◆ DIRECTIONS FOR THIS TASK
Please turn the records below into a Markdown table with the columns Row and Line, one numbered row per line and blank lines skipped. Leave the pictures out.

◆ RECORDS SHOWN

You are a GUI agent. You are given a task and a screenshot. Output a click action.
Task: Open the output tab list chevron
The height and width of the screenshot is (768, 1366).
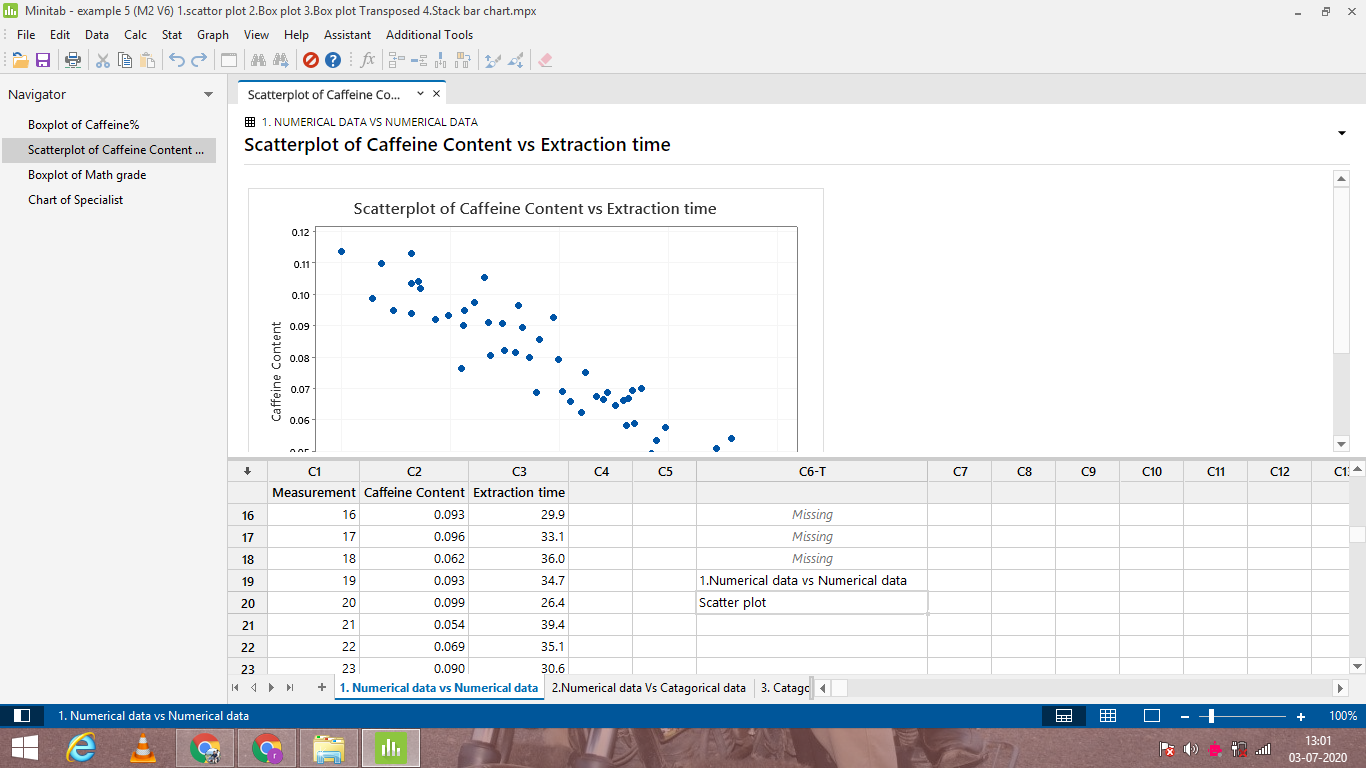(420, 93)
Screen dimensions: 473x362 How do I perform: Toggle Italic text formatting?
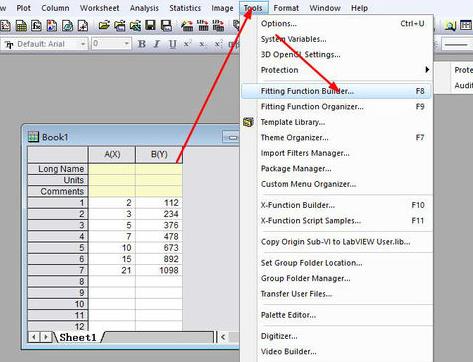tap(157, 44)
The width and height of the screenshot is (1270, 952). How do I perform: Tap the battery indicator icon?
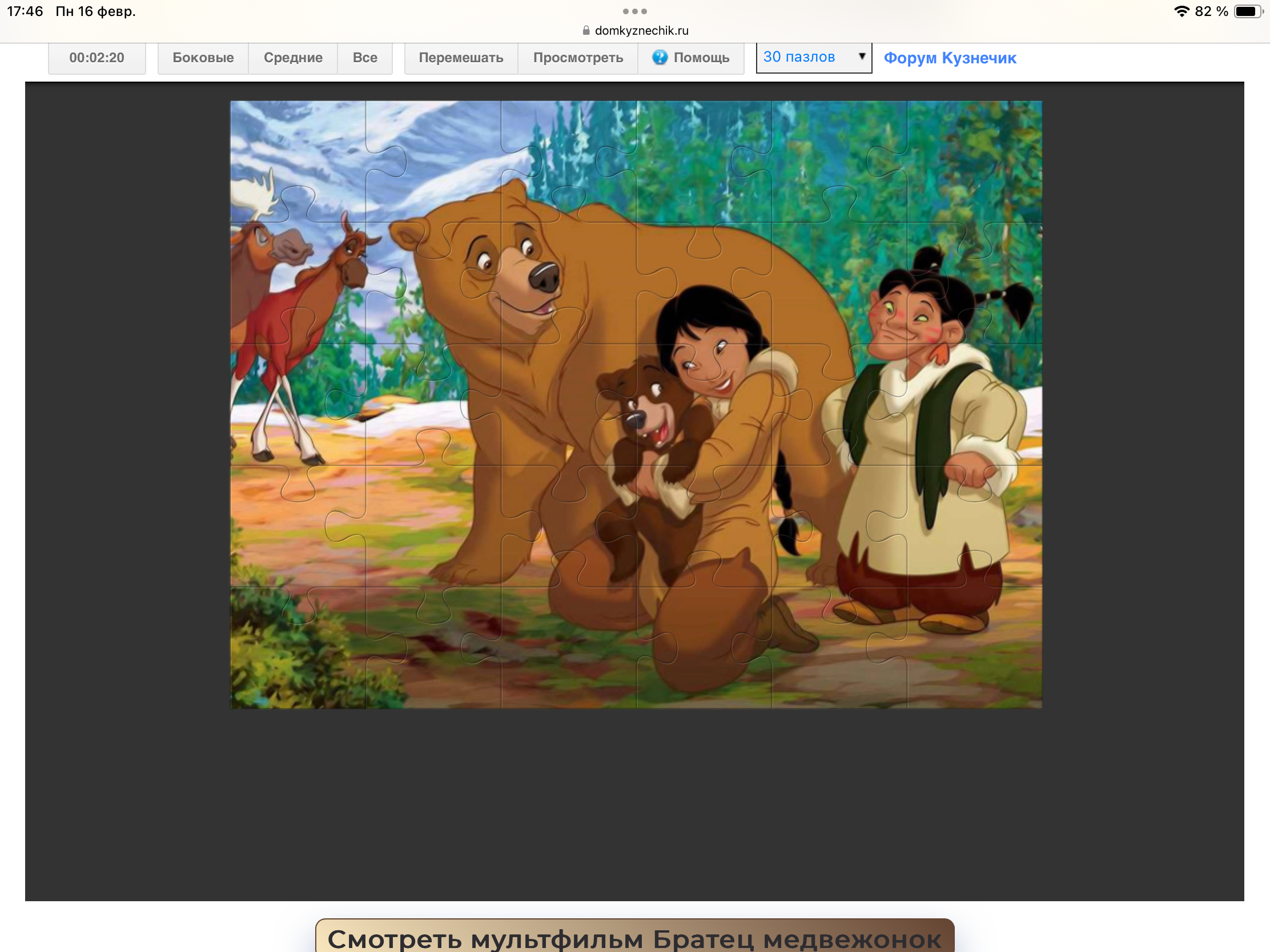pyautogui.click(x=1248, y=11)
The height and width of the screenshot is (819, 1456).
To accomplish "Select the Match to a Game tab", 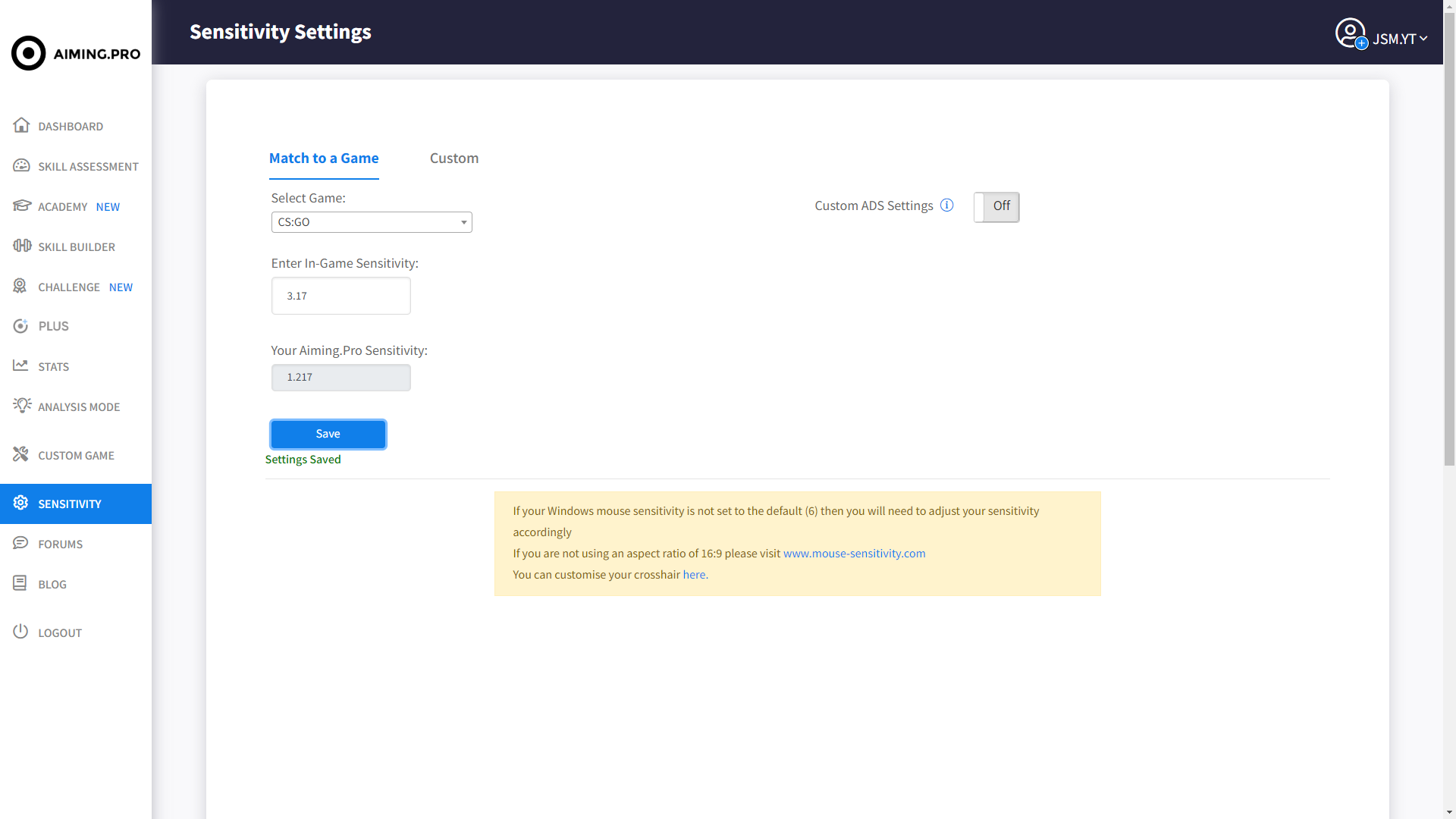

◆ WRITTEN ANSWER
| Row | Line |
|---|---|
| 1 | You are a GUI agent. You are given a task and a screenshot. Output a click action. |
| 2 | Task: Open the output tab list chevron |
| 3 | The height and width of the screenshot is (768, 1366). |
| 4 | (420, 93) |
| 5 | Screen dimensions: 473x362 How do I perform: Toggle Italic text formatting? |
| 6 | tap(157, 44) |
| 7 | The width and height of the screenshot is (1270, 952). How do I perform: Tap the battery indicator icon? |
| 8 | pyautogui.click(x=1248, y=11) |
| 9 | The height and width of the screenshot is (819, 1456). |
| 10 | To accomplish "Select the Match to a Game tab",  |